1 Plans projected to run out of money within 20 years can cut benefits if there are twice as many retirees as active workers in the plan or the plan does not have enough money to pay more than 80% of future promised benefits. However, no plan can cut benefits unless the cuts are projected to restore the plan to solvency.
2 The Pension Benefit Guaranty Program’s multiemployer program guarantees 100% of the first $11 of a participant’s monthly benefit rate, plus 75% of the next $33 of the monthly benefit times the participant’s years of credited service.
3 When a multiemployer pension plan runs out of money, benefits are reduced to the PBGC’s very low guarantee levels and the agency makes loans to the plan to keep it operating.

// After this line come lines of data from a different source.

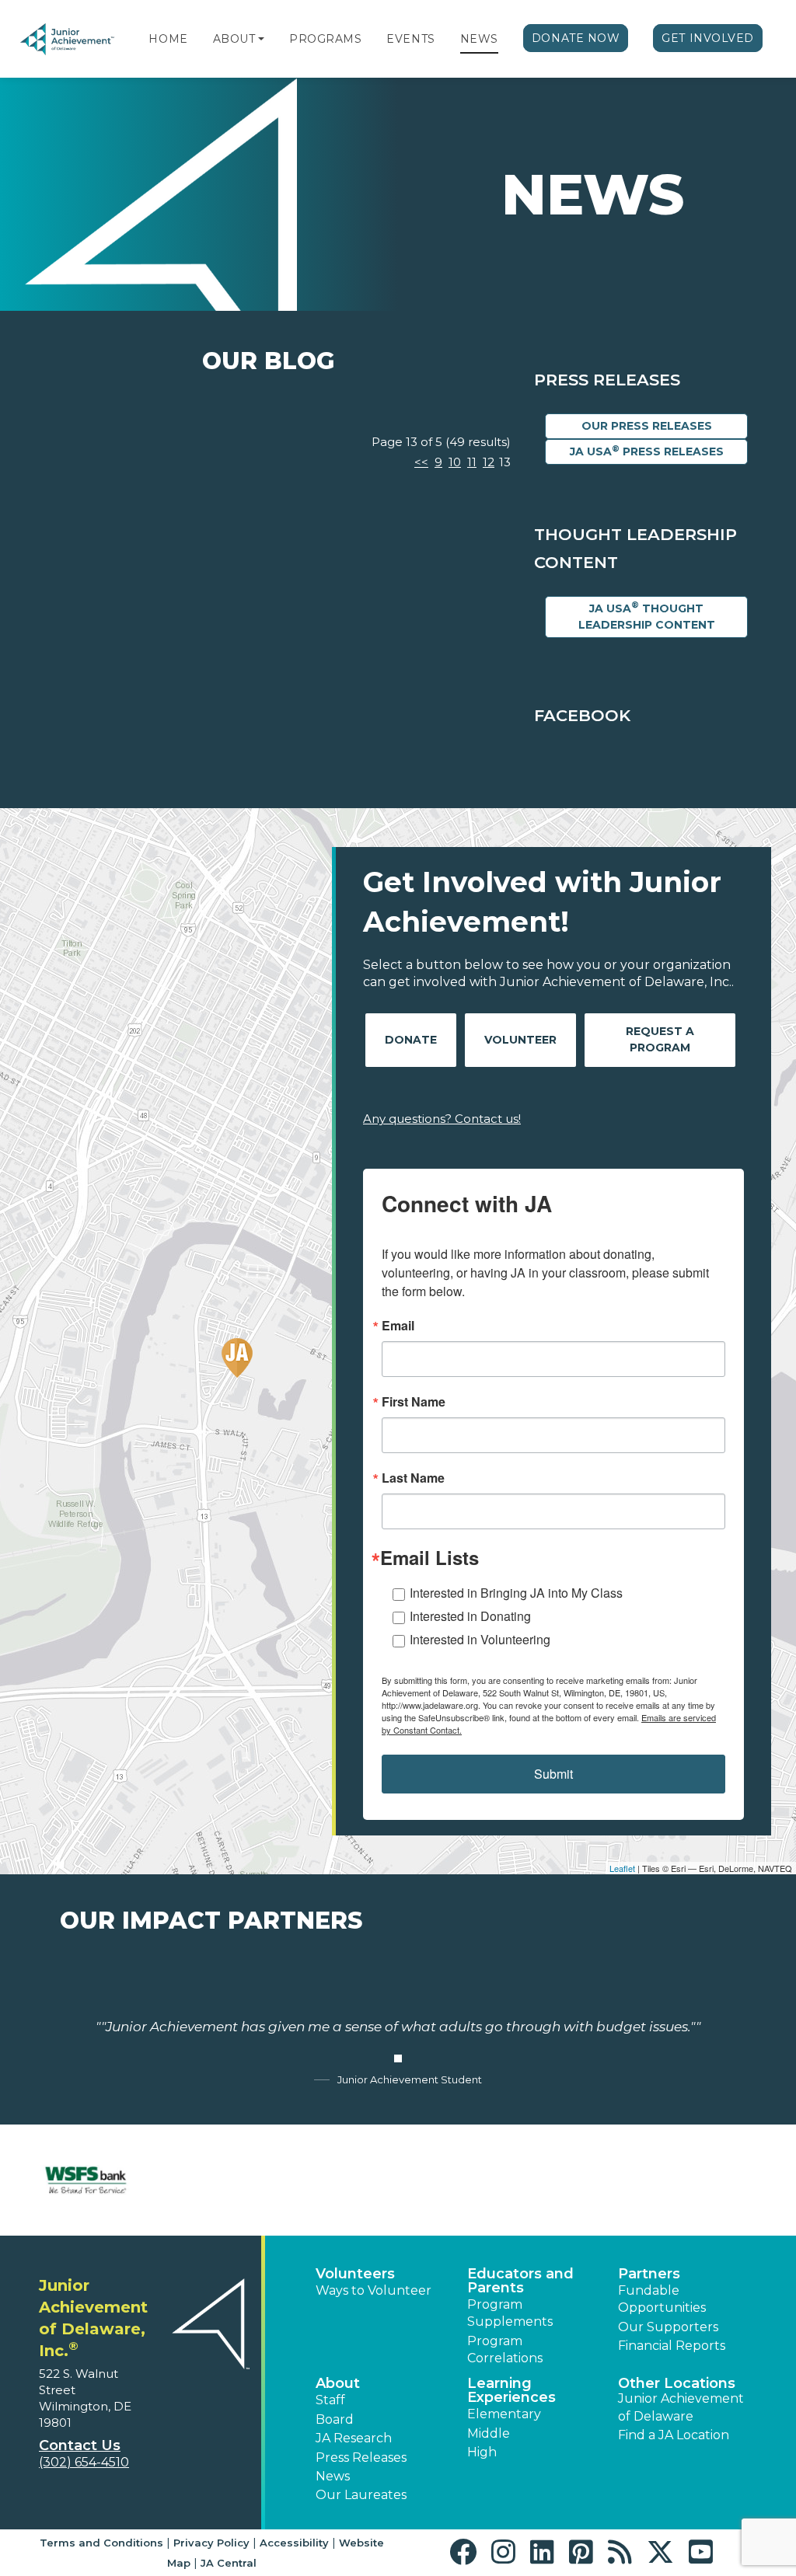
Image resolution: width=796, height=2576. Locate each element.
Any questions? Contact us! (442, 1118)
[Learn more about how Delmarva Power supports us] (710, 2180)
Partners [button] (649, 2274)
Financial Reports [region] (671, 2345)
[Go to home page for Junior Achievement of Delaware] (68, 39)
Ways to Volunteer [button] (373, 2290)
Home (167, 39)
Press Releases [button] (361, 2457)
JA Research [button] (354, 2438)
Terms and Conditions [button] (101, 2542)
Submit (553, 1774)
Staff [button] (330, 2400)
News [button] (333, 2476)
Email (398, 1325)
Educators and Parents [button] (520, 2281)
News (479, 39)
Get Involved (708, 38)
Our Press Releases (646, 426)
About (234, 39)
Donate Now (576, 38)
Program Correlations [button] (505, 2349)
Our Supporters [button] (668, 2327)
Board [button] (335, 2419)
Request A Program (660, 1039)
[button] (261, 39)
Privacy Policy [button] (211, 2542)
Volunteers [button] (355, 2274)
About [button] (338, 2383)
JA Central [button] (229, 2563)
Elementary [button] (504, 2414)
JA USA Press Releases (647, 451)
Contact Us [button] (79, 2445)
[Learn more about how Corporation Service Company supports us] (460, 2180)
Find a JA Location (673, 2435)
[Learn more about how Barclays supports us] (86, 2180)
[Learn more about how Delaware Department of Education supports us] (586, 2180)
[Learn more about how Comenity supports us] (335, 2180)
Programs (325, 39)
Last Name (413, 1478)
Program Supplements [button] (510, 2313)
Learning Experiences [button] (511, 2390)
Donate (411, 1040)
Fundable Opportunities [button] (662, 2299)
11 (472, 462)
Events (410, 39)
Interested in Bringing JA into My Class (516, 1593)
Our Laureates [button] (361, 2494)
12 (488, 462)
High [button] (482, 2452)
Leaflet (622, 1868)
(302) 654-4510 (84, 2462)
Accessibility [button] (294, 2542)
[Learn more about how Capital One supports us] (211, 2180)
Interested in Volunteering (480, 1639)
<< (421, 462)
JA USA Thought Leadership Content (646, 615)
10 (455, 462)
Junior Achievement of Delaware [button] (681, 2407)
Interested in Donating (470, 1616)
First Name (413, 1402)
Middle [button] (488, 2433)
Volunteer (520, 1040)
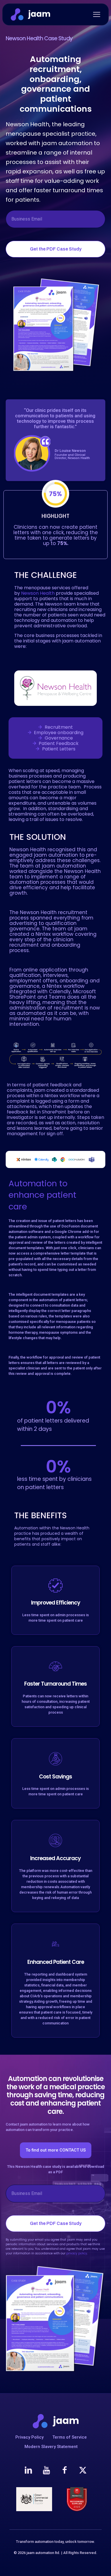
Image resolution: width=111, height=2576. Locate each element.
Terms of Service (69, 2437)
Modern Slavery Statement (51, 2446)
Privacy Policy (29, 2437)
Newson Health (38, 593)
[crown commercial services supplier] (34, 2499)
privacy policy (76, 2253)
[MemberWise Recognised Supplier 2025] (77, 2499)
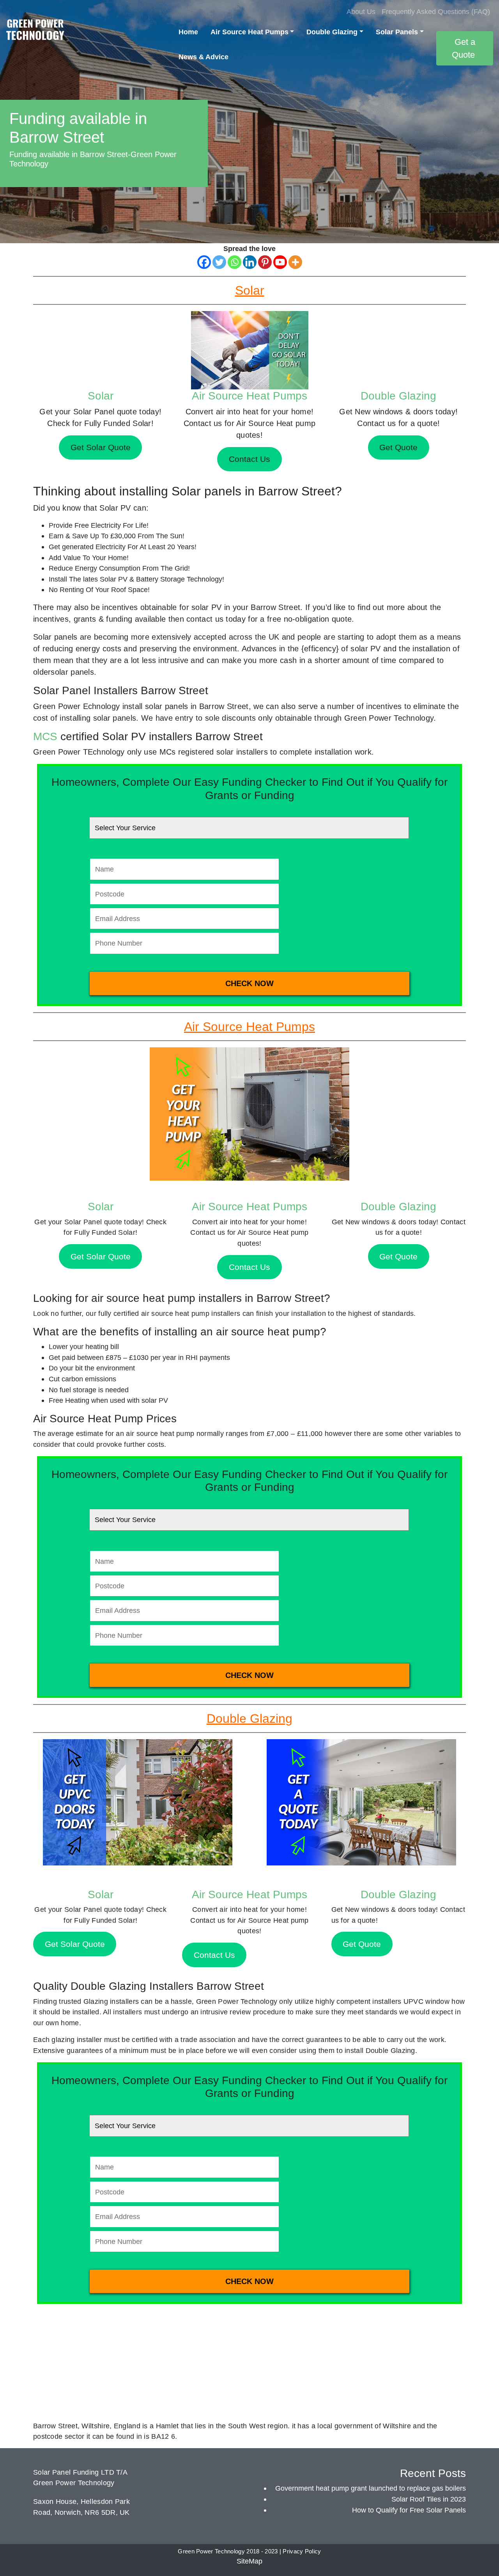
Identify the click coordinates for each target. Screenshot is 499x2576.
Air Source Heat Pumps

The anticipated size of those loans will exceed $1 billion in the case of some large plans.
4 The maximum benefit guaranteed by the single-employer program is $60,132 a year in 2015, almost five times the maximum benefit guaranteed by the multiemployer program for a retiree with 30 years of service, $12,780 a year. The guarantee amount is lower for participants with fewer than 30 years of service. Single-employer guaranteed benefits are indexed for inflation. Multiemployer guaranteed benefits have not been increased since 2000.
The single-employer program guarantees pensions for retirees whose employers contributed to plans that were set up by one company rather than by a group (or association) of employers. Both types of plans can be negotiated by unions but single-employer plans are typically administered by employers. Multiemployer plans are usually run by an equal number of employer and union trustees.